■ PROBLEM DETAILS: The records below are to be retyped in full. Keep every word.

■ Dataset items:
========================================================================
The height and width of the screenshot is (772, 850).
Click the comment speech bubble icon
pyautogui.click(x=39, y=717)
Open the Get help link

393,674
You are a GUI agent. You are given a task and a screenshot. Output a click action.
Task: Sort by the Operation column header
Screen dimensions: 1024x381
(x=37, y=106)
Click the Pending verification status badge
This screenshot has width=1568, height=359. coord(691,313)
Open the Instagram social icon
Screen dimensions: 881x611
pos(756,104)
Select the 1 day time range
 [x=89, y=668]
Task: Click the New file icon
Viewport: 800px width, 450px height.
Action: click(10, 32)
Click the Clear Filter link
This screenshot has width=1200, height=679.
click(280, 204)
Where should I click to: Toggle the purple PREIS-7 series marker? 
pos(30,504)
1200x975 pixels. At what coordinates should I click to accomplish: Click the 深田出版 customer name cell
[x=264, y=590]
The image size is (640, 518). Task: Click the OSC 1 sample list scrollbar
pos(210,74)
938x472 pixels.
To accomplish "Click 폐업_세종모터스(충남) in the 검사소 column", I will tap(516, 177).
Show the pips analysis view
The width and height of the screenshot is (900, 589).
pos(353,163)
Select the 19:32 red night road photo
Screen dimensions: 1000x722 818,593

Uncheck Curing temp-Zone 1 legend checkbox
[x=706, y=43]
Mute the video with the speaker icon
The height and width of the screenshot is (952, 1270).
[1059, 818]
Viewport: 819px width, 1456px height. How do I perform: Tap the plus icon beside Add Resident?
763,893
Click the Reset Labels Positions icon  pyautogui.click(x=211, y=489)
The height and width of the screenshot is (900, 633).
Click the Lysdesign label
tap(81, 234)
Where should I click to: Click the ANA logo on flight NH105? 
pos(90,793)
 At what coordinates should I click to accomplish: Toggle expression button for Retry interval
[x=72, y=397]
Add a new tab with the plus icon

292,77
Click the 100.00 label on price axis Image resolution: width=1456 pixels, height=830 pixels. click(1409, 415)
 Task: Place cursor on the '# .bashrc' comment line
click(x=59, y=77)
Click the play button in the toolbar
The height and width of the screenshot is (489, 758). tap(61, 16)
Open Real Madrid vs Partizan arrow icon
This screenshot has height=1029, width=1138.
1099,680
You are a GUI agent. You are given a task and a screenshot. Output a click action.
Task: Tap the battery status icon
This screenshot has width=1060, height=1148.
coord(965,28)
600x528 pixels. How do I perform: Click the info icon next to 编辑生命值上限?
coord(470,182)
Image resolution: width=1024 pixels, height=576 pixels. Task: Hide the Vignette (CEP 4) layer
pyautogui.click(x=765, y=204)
========================================================================
■ SOLUTION:
The height and width of the screenshot is (772, 850).
Click the comment speech bubble icon
pyautogui.click(x=39, y=717)
Open the Get help link

393,674
You are a GUI agent. You are given a task and a screenshot. Output a click action.
Task: Sort by the Operation column header
Screen dimensions: 1024x381
(x=37, y=106)
Click the Pending verification status badge
This screenshot has width=1568, height=359. coord(691,313)
Open the Instagram social icon
Screen dimensions: 881x611
pos(756,104)
Select the 1 day time range
 [x=89, y=668]
Task: Click the New file icon
Viewport: 800px width, 450px height.
Action: click(10, 32)
Click the Clear Filter link
This screenshot has width=1200, height=679.
click(280, 204)
Where should I click to: Toggle the purple PREIS-7 series marker? 
pos(30,504)
1200x975 pixels. At what coordinates should I click to accomplish: Click the 深田出版 customer name cell
[x=264, y=590]
The image size is (640, 518). Task: Click the OSC 1 sample list scrollbar
pos(210,74)
938x472 pixels.
To accomplish "Click 폐업_세종모터스(충남) in the 검사소 column", I will tap(516, 177).
Show the pips analysis view
The width and height of the screenshot is (900, 589).
pos(353,163)
Select the 19:32 red night road photo
Screen dimensions: 1000x722 818,593

Uncheck Curing temp-Zone 1 legend checkbox
[x=706, y=43]
Mute the video with the speaker icon
The height and width of the screenshot is (952, 1270).
[1059, 818]
Viewport: 819px width, 1456px height. How do I perform: Tap the plus icon beside Add Resident?
763,893
Click the Reset Labels Positions icon  pyautogui.click(x=211, y=489)
The height and width of the screenshot is (900, 633).
Click the Lysdesign label
tap(81, 234)
Where should I click to: Click the ANA logo on flight NH105? 
pos(90,793)
 At what coordinates should I click to accomplish: Toggle expression button for Retry interval
[x=72, y=397]
Add a new tab with the plus icon

292,77
Click the 100.00 label on price axis Image resolution: width=1456 pixels, height=830 pixels. click(1409, 415)
 Task: Place cursor on the '# .bashrc' comment line
click(x=59, y=77)
Click the play button in the toolbar
The height and width of the screenshot is (489, 758). tap(61, 16)
Open Real Madrid vs Partizan arrow icon
This screenshot has height=1029, width=1138.
1099,680
You are a GUI agent. You are given a task and a screenshot. Output a click action.
Task: Tap the battery status icon
This screenshot has width=1060, height=1148.
coord(965,28)
600x528 pixels. How do I perform: Click the info icon next to 编辑生命值上限?
coord(470,182)
Image resolution: width=1024 pixels, height=576 pixels. Task: Hide the Vignette (CEP 4) layer
pyautogui.click(x=765, y=204)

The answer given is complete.